Your instructions. Copy out each line in the rows below that contains the string "width".

# START OF Data provided

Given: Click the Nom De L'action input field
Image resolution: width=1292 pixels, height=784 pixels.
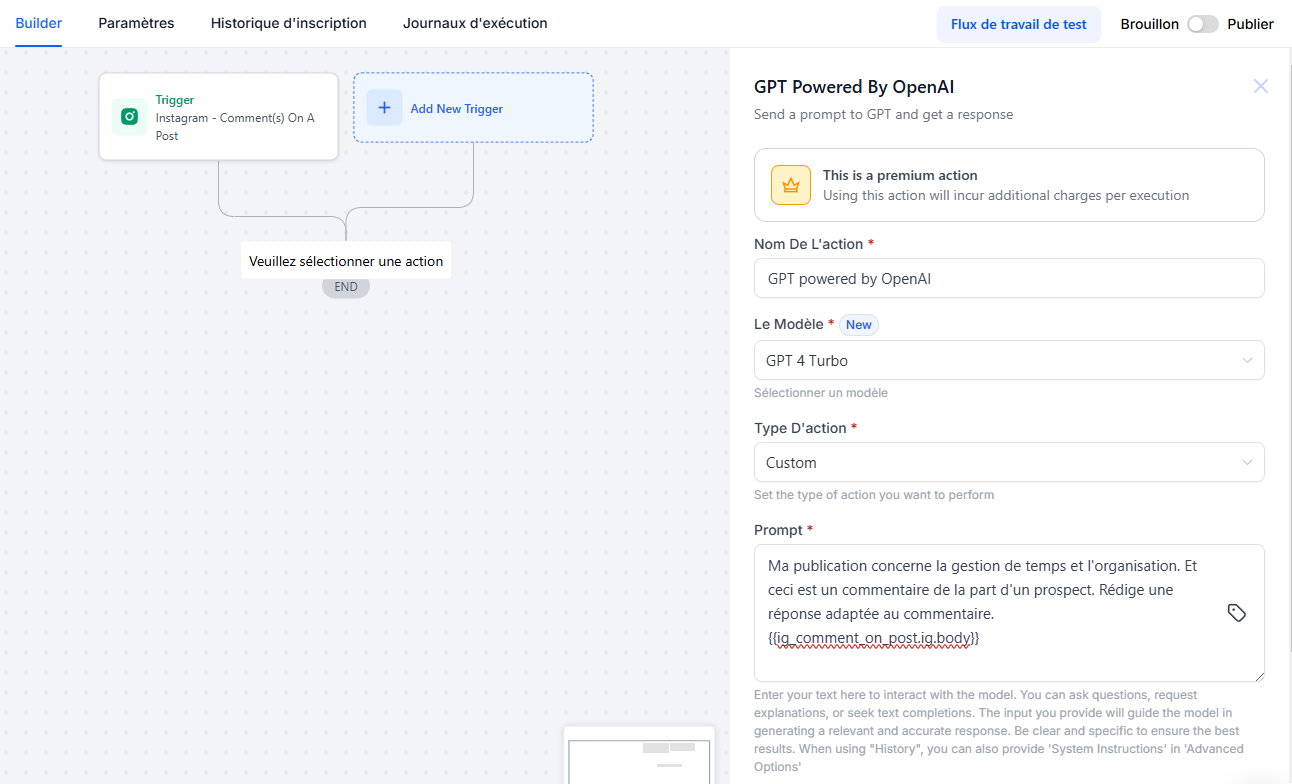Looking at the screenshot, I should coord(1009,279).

# END OF Data provided
# START OF Data provided

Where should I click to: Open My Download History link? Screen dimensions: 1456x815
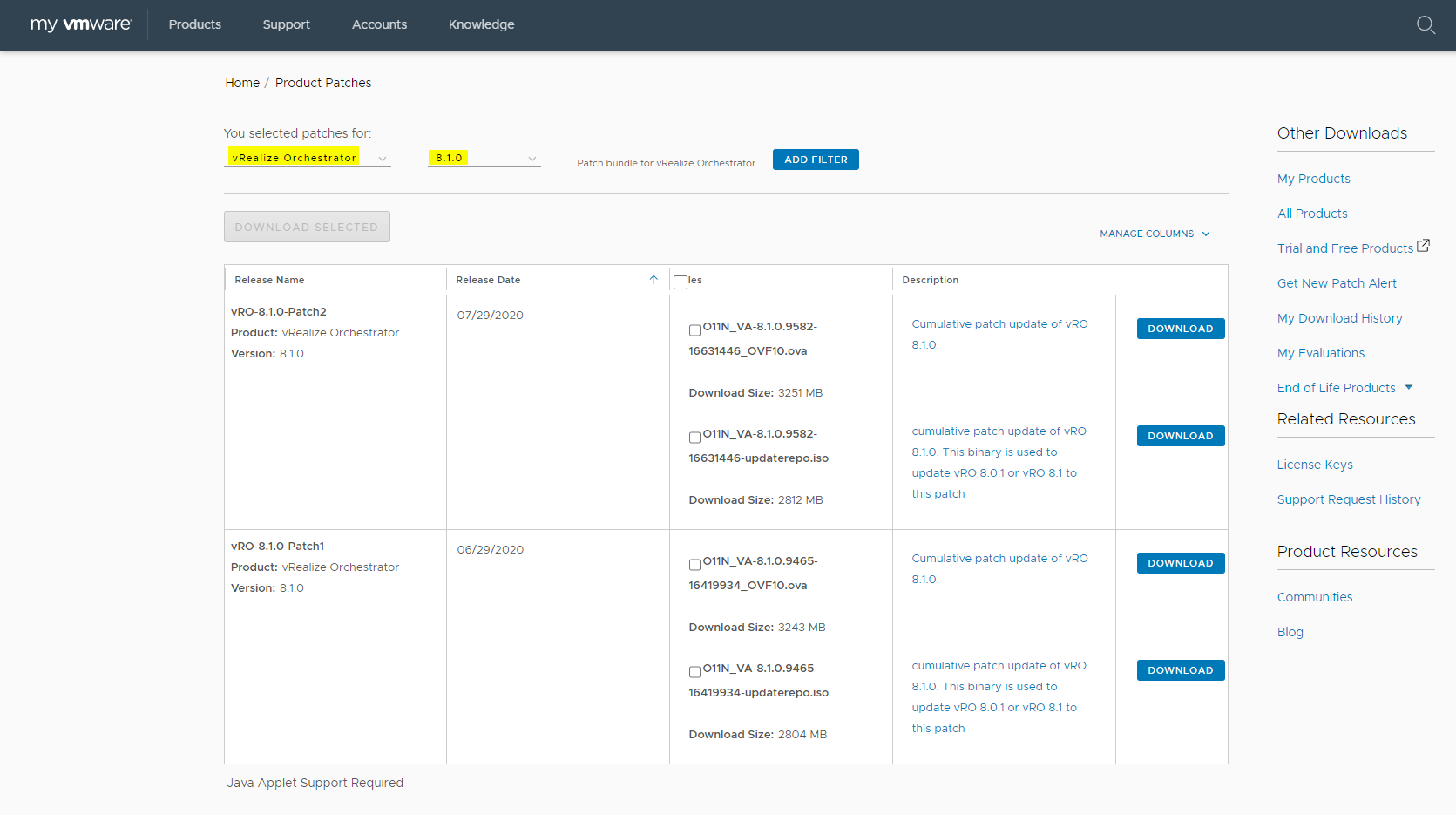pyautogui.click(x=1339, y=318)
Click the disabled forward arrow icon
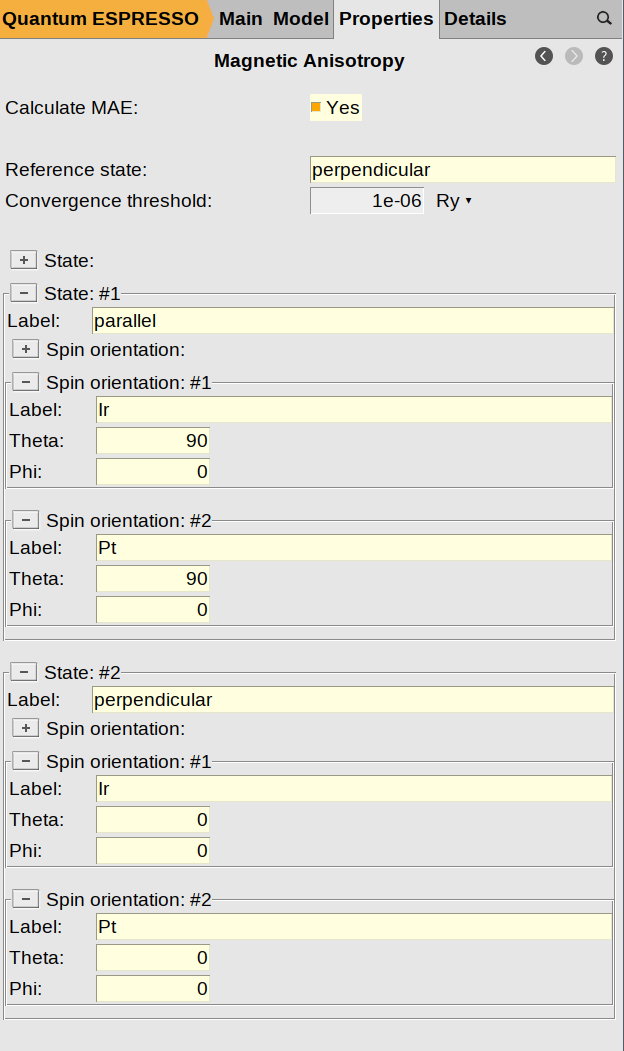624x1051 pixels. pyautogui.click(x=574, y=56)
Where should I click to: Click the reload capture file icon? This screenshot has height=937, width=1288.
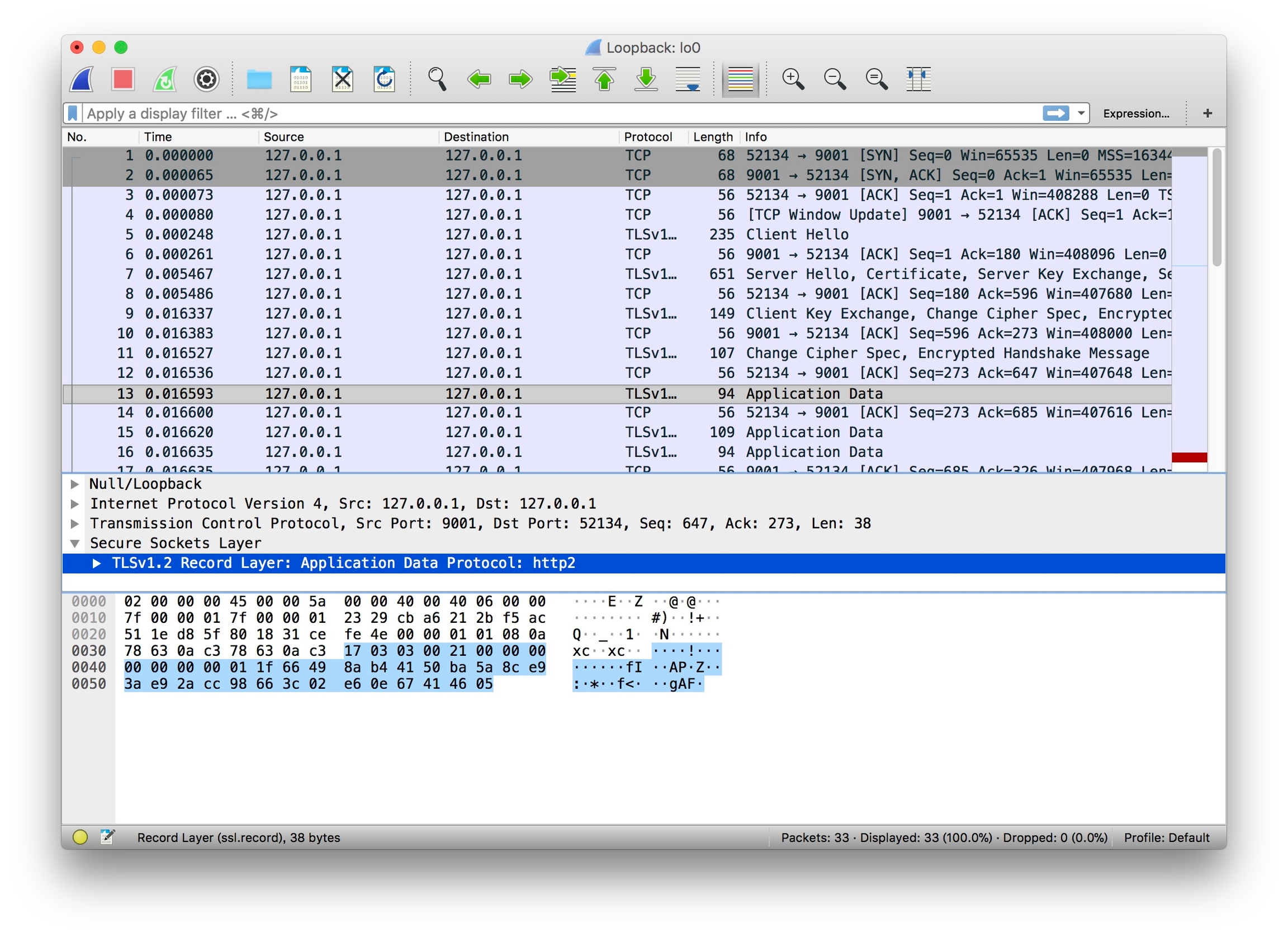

# END OF Data provided
# START OF Data provided

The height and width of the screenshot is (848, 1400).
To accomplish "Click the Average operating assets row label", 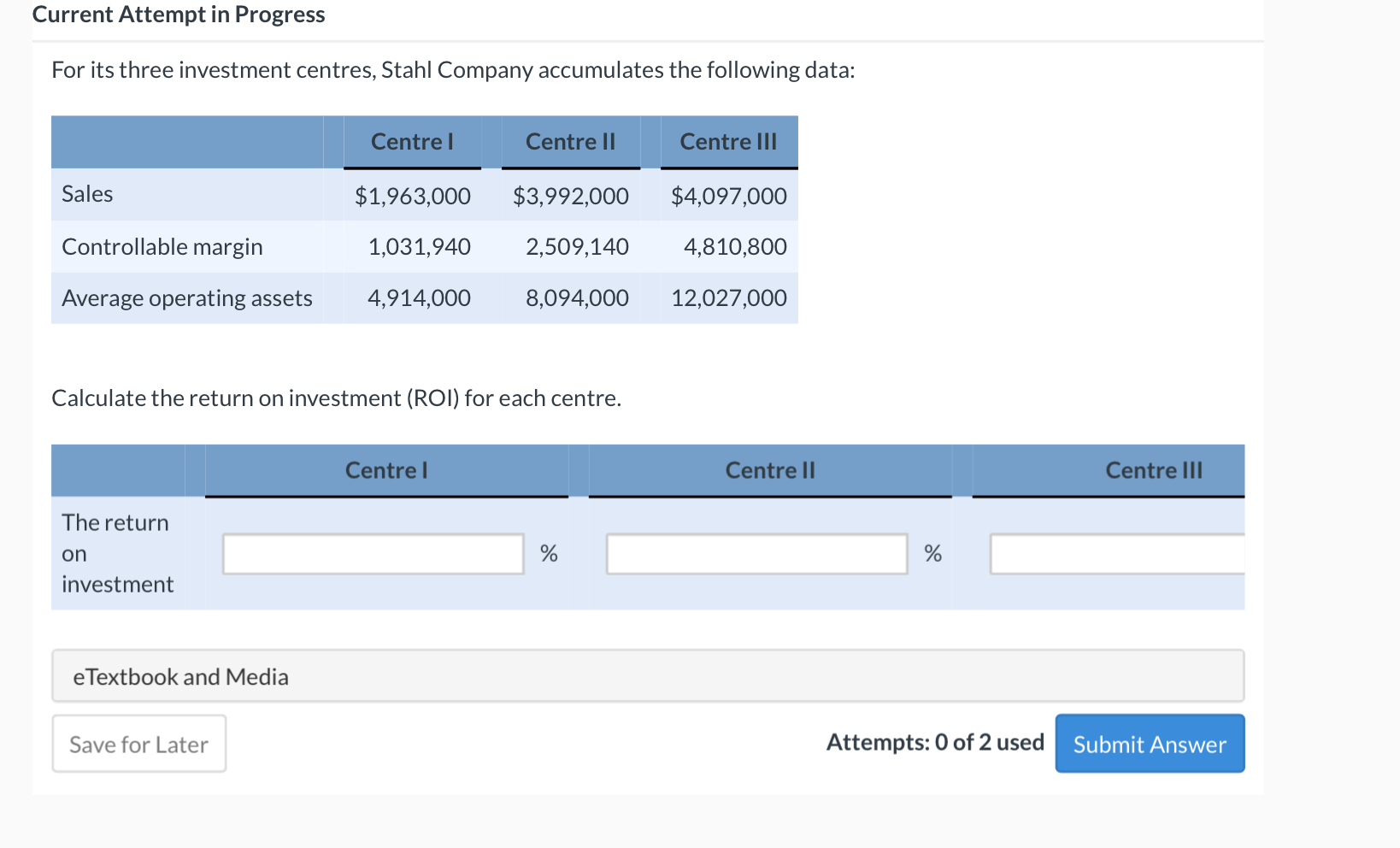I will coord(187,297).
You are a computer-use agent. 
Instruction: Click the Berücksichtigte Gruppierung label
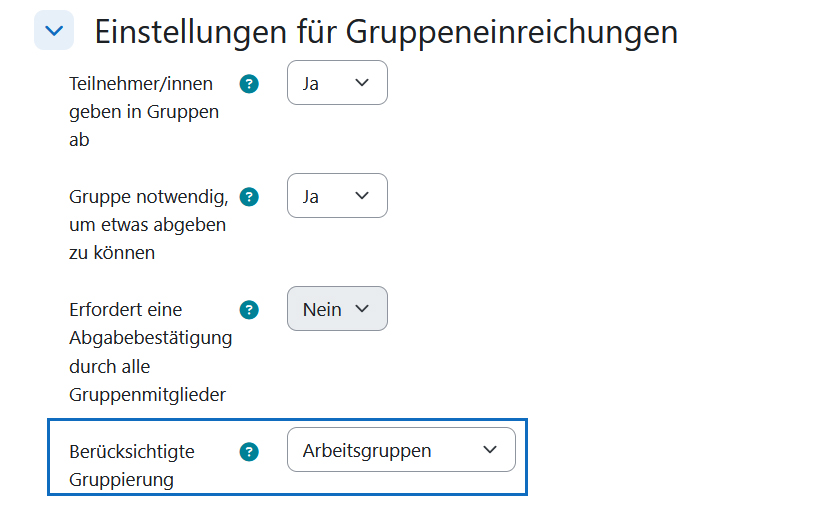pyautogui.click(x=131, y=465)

# END OF Data provided

Completed exercise.
Image resolution: width=1292 pixels, height=784 pixels.
Where should I click to: Click the reload capture file icon? This screenshot has height=937, width=1288.
The height and width of the screenshot is (848, 1400).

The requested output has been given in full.